On the mildly positive side, some shine was gained from improved working capital and cash generation, and group net debt declining by 3% to R521m. The debt remains serviceable but is a concern, given the slide in the company’s standing and valuation.

In reviewing the interim results, the core domestic South African business, comprising the management and storage of 11.1-million boxes and associated cloud and digital services, performed admirably. The largest business, MRM South Africa, reported an 11% slip in revenue to R352.4m as the Tidy Files sale brought down revenue. The exit of the problematic asset resulted in a recovery in profits, with MRM South Africa reporting profits ahead by 18% to R108.4m. There were no material contract wins in the period and the digital migration continues at a very slow pace.

The main feature of the period was that, despite modest growth in inbound box storage, document destruction also rose as clients no longer needed archival material. This trend must be noted and watched.

Metrofile needs to accelerate its digital and online transformation to mitigate the erosion of its core physical storage business over time. The group has storage property assets that are becoming less utilised, yet the costs remain. At some stage, consolidation of document warehouses will be necessary to pare costs. This will lead to cost savings and likely property sales, which would ease debt. IM believes this is more of a medium-term scenario, leaving Metrofile somewhat exposed if document destruction accelerates.

On the offshore operations, many years ago Metrofile expanded into Nigeria (exited), Egypt (exited), the Middle East (partly exited) and East Africa. This offshore drive has had mixed results, and at interim results that expansion showed its flaws. Margins were slashed as the company had to compete in a cut-throat Middle East market and some clients switched to lower-cost operators.

From a profit of R5.5m in the prior period, MRM Middle East swung to a loss of R2.2m. Management states the business is viable and aims to bolster its position, especially in the UAE, where possible. Meanwhile, MRM Rest of Africa reported a 10% rise in revenue to R57.8m yet profit declined 64% to R6.7m.

Metrofile acquired Kenyan data business G4S Secure Data Solutions in 2017 for R281m, but the unit has been lacklustre. Acquired with debt, the division has consistently failed to be a reliable performer despite the inherent potential of the fast-growing region. Management continues to highlight the Kenyan operation as part of a holistic package of services it can offer to Africa-wide banking partners.

But IM questions whether — given the debt pile associated with the perpetually underperforming business — a sale of the asset, along with debt reduction and an exit from the Middle East, would allow Metrofile to bolster its balance sheet and focus on its core domestic business?    

Metrofile’s prospects for the second half were a mixed bag.

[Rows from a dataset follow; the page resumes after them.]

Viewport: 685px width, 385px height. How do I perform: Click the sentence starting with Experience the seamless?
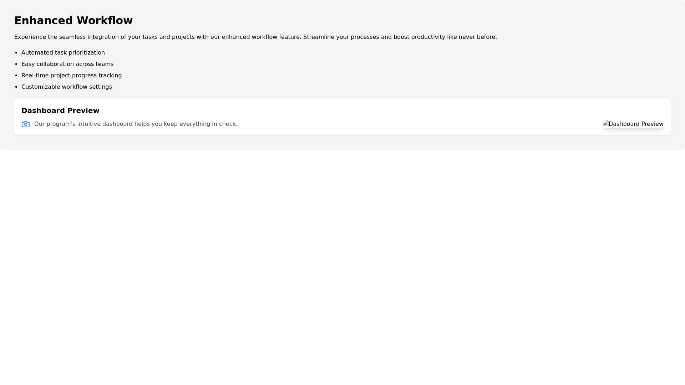157,37
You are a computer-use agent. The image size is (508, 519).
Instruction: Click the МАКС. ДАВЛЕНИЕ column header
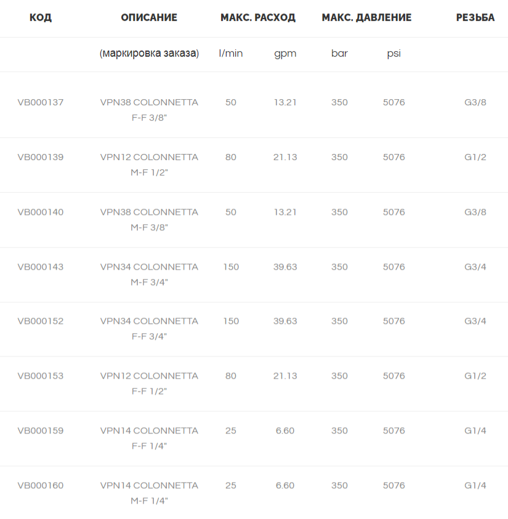(367, 17)
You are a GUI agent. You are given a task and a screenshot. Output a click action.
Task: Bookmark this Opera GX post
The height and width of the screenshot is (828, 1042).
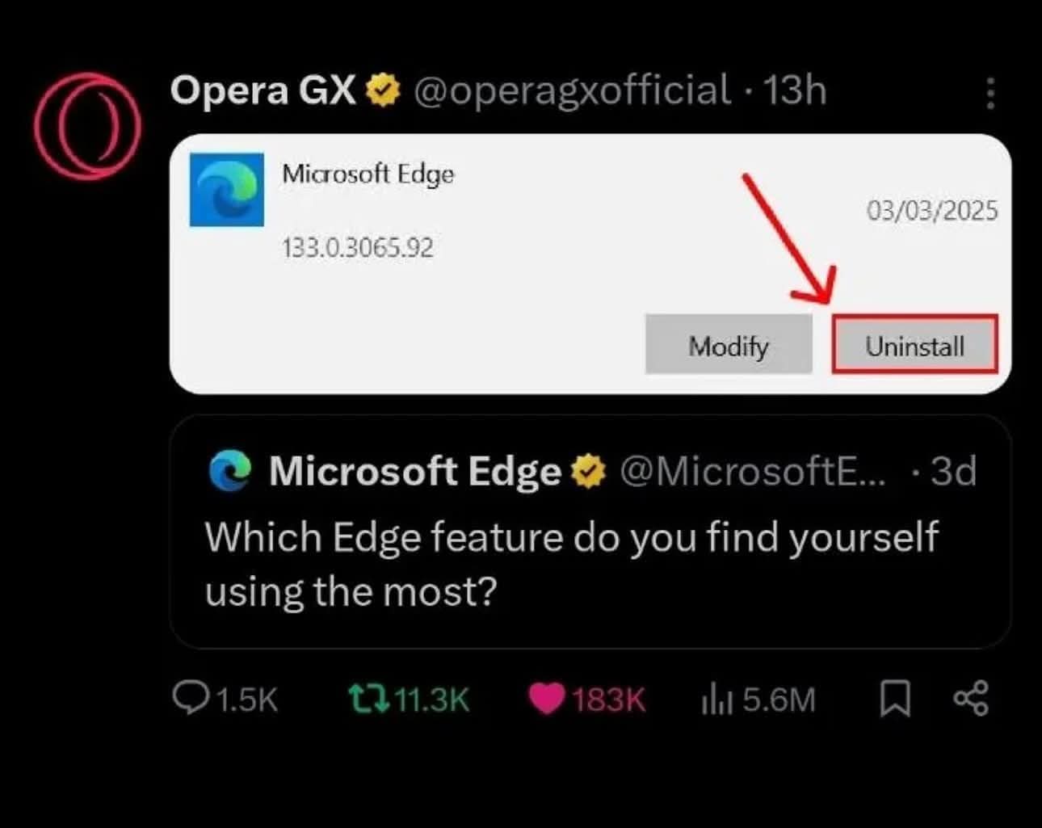pos(894,699)
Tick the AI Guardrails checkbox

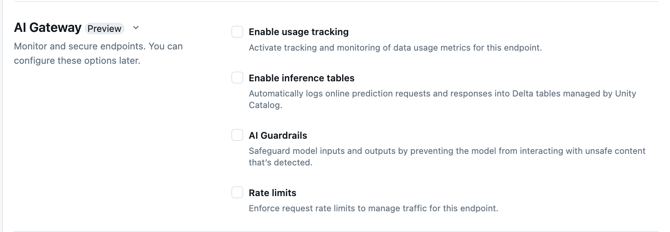[x=237, y=135]
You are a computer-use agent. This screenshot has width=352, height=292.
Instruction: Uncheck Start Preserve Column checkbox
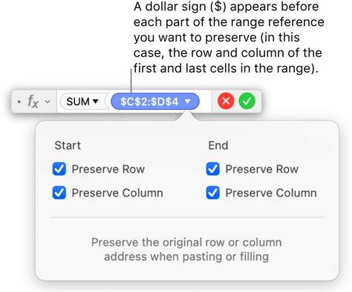click(59, 193)
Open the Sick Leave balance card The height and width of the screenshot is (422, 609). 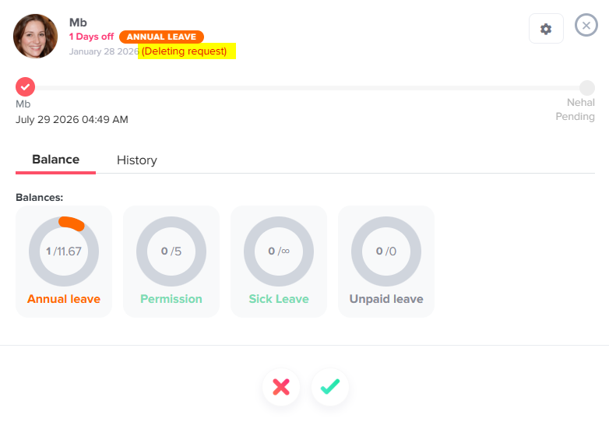tap(279, 262)
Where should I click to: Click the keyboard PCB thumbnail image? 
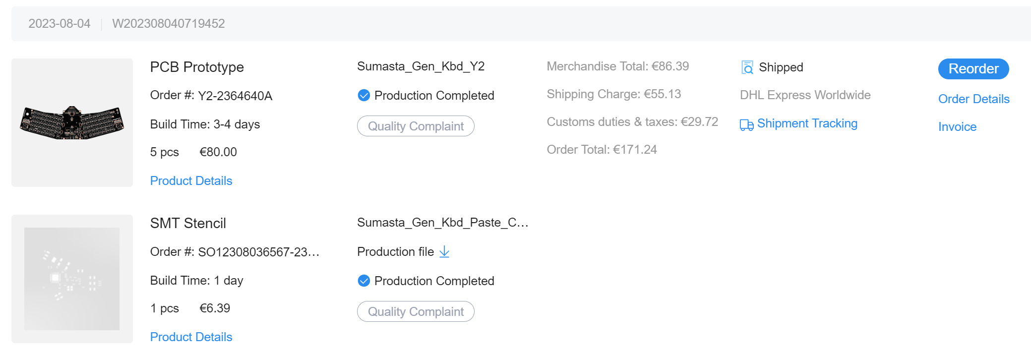pos(72,122)
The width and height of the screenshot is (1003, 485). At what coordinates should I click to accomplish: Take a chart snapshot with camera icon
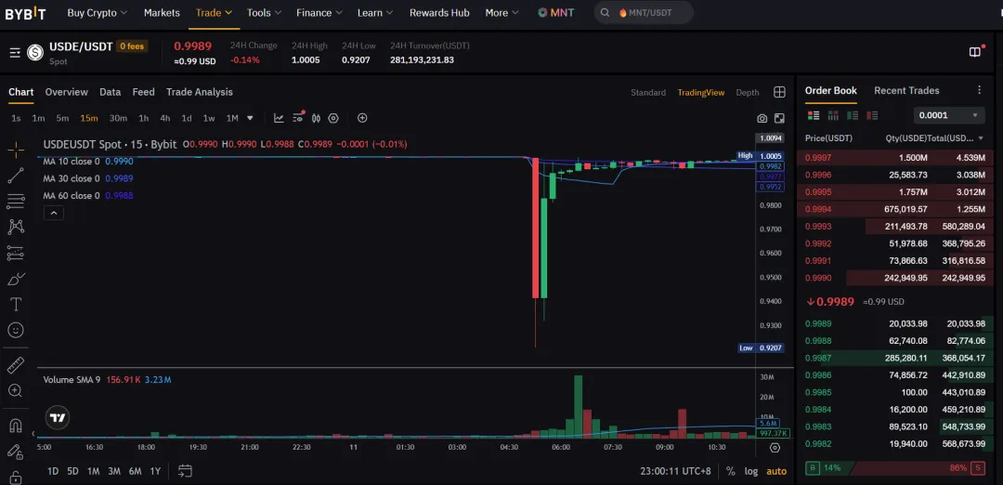tap(762, 118)
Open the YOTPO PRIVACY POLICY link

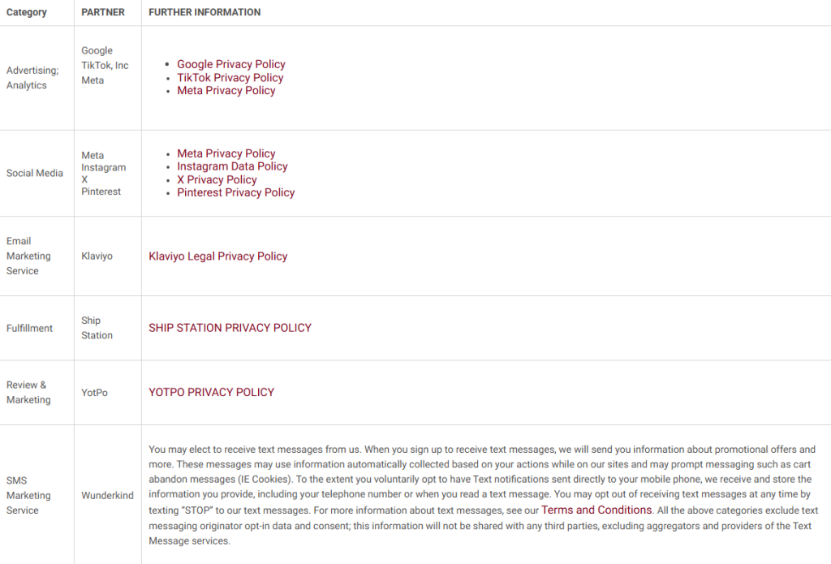212,392
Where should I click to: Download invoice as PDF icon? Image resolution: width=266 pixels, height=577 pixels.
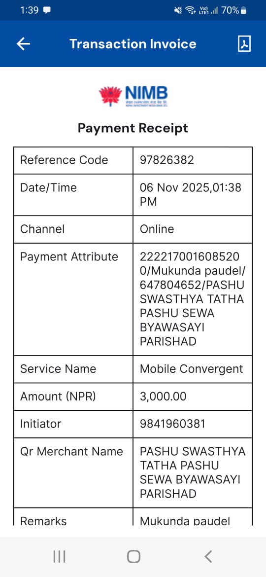pyautogui.click(x=244, y=44)
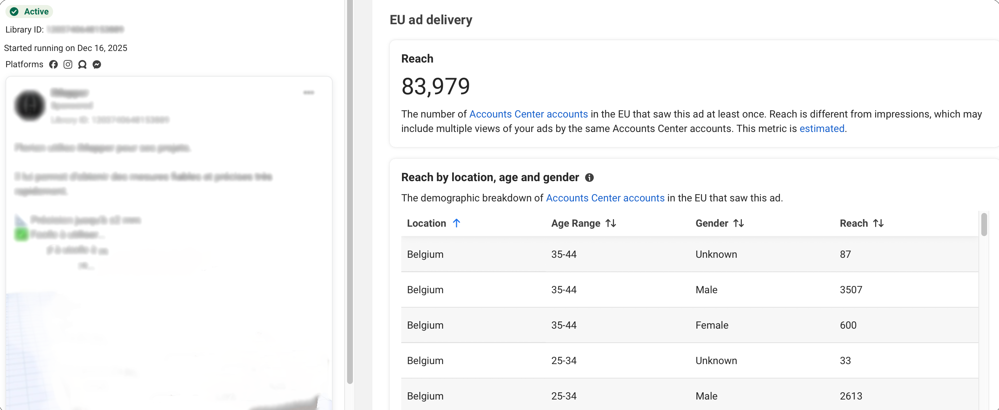Screen dimensions: 999x410
Task: Click the Active status badge
Action: point(29,12)
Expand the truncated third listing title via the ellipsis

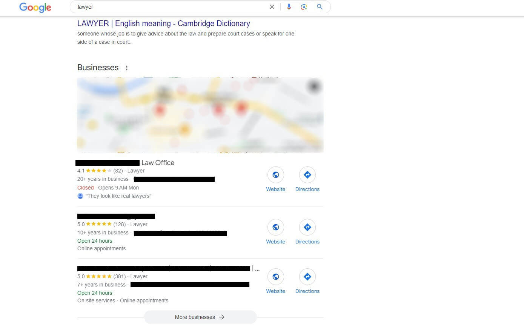(x=257, y=269)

MRM South Africa was expected to continue its turnaround, with Africa and the Middle East remaining challenging. The “build of the digital strategy and platform” continues — it must, or Metrofile risks becoming irrelevant in the longer term, but much of the market has seemingly lost patience with the company, as the share price slide confirms.

At an earnings multiple of 9.7, Metrofile is hardly compelling with seemingly no material recovery for a year. At best, a set of flat year-on-year headline earnings to 16.5c a share can be estimated.

IM retains its stance and sees no rush, yet, to invest in Metrofile.